#### [Activity]
Your job is to set down the listing again exactly as it stands.

((

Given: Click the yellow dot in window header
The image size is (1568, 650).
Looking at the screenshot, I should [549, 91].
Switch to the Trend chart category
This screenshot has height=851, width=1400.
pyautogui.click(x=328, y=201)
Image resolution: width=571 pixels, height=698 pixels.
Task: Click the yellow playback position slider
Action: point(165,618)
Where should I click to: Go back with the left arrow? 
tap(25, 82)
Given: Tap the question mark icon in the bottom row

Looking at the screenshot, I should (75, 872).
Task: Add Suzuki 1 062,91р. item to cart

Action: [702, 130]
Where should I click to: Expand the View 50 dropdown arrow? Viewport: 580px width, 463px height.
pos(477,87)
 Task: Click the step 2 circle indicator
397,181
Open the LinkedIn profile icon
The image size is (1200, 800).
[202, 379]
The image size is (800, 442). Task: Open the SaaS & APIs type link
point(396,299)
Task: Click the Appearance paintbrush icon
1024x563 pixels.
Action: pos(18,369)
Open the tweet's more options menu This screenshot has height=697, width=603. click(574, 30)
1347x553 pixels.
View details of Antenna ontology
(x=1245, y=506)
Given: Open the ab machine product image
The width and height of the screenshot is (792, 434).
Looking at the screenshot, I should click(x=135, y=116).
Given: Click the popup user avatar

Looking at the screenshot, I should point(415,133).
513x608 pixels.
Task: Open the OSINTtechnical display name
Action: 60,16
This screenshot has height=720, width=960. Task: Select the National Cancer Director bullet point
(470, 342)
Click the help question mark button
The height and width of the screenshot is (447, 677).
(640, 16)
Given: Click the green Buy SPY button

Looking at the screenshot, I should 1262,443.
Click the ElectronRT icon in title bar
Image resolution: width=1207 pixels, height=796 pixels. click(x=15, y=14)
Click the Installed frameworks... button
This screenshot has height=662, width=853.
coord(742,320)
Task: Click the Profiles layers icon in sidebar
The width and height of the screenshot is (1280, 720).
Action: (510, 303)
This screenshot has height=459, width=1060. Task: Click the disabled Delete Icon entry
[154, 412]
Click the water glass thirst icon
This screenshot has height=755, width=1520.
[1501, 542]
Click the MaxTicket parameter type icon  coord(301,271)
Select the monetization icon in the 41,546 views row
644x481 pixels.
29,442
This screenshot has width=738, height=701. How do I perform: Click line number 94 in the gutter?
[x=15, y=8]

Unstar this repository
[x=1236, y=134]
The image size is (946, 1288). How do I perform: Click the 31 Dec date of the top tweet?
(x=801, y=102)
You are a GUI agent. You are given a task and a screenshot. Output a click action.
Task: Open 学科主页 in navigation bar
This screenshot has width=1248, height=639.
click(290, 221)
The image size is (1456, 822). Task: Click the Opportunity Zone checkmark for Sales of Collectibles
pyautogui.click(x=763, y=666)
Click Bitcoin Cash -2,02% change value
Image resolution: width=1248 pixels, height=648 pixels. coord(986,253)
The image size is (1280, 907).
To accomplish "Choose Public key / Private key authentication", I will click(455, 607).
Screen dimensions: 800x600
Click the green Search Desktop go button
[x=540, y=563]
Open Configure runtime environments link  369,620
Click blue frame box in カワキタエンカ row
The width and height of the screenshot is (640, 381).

))

#### [Result for this task]
Given: Click the yellow dot in window header
The image size is (1568, 650).
Looking at the screenshot, I should [549, 91].
Switch to the Trend chart category
This screenshot has height=851, width=1400.
pyautogui.click(x=328, y=201)
Image resolution: width=571 pixels, height=698 pixels.
Task: Click the yellow playback position slider
Action: point(165,618)
Where should I click to: Go back with the left arrow? 
tap(25, 82)
Given: Tap the question mark icon in the bottom row

Looking at the screenshot, I should (75, 872).
Task: Add Suzuki 1 062,91р. item to cart

Action: [702, 130]
Where should I click to: Expand the View 50 dropdown arrow? Viewport: 580px width, 463px height.
pos(477,87)
 Task: Click the step 2 circle indicator
397,181
Open the LinkedIn profile icon
The image size is (1200, 800).
[202, 379]
The image size is (800, 442). Task: Open the SaaS & APIs type link
point(396,299)
Task: Click the Appearance paintbrush icon
1024x563 pixels.
Action: pos(18,369)
Open the tweet's more options menu This screenshot has height=697, width=603. click(574, 30)
1347x553 pixels.
View details of Antenna ontology
(x=1245, y=506)
Given: Open the ab machine product image
The width and height of the screenshot is (792, 434).
Looking at the screenshot, I should click(x=135, y=116).
Given: Click the popup user avatar

Looking at the screenshot, I should point(415,133).
513x608 pixels.
Task: Open the OSINTtechnical display name
Action: 60,16
This screenshot has height=720, width=960. Task: Select the National Cancer Director bullet point
(470, 342)
Click the help question mark button
The height and width of the screenshot is (447, 677).
(640, 16)
Given: Click the green Buy SPY button

Looking at the screenshot, I should 1262,443.
Click the ElectronRT icon in title bar
Image resolution: width=1207 pixels, height=796 pixels. click(x=15, y=14)
Click the Installed frameworks... button
This screenshot has height=662, width=853.
coord(742,320)
Task: Click the Profiles layers icon in sidebar
The width and height of the screenshot is (1280, 720).
Action: (510, 303)
This screenshot has height=459, width=1060. Task: Click the disabled Delete Icon entry
[154, 412]
Click the water glass thirst icon
This screenshot has height=755, width=1520.
[1501, 542]
Click the MaxTicket parameter type icon  coord(301,271)
Select the monetization icon in the 41,546 views row
644x481 pixels.
29,442
This screenshot has width=738, height=701. How do I perform: Click line number 94 in the gutter?
[x=15, y=8]

Unstar this repository
[x=1236, y=134]
The image size is (946, 1288). How do I perform: Click the 31 Dec date of the top tweet?
(x=801, y=102)
You are a GUI agent. You are given a task and a screenshot. Output a click action.
Task: Open 学科主页 in navigation bar
This screenshot has width=1248, height=639.
click(290, 221)
The image size is (1456, 822). Task: Click the Opportunity Zone checkmark for Sales of Collectibles
pyautogui.click(x=763, y=666)
Click Bitcoin Cash -2,02% change value
Image resolution: width=1248 pixels, height=648 pixels. coord(986,253)
The image size is (1280, 907).
To accomplish "Choose Public key / Private key authentication", I will click(455, 607).
Screen dimensions: 800x600
Click the green Search Desktop go button
[x=540, y=563]
Open Configure runtime environments link  369,620
Click blue frame box in カワキタエンカ row
The width and height of the screenshot is (640, 381).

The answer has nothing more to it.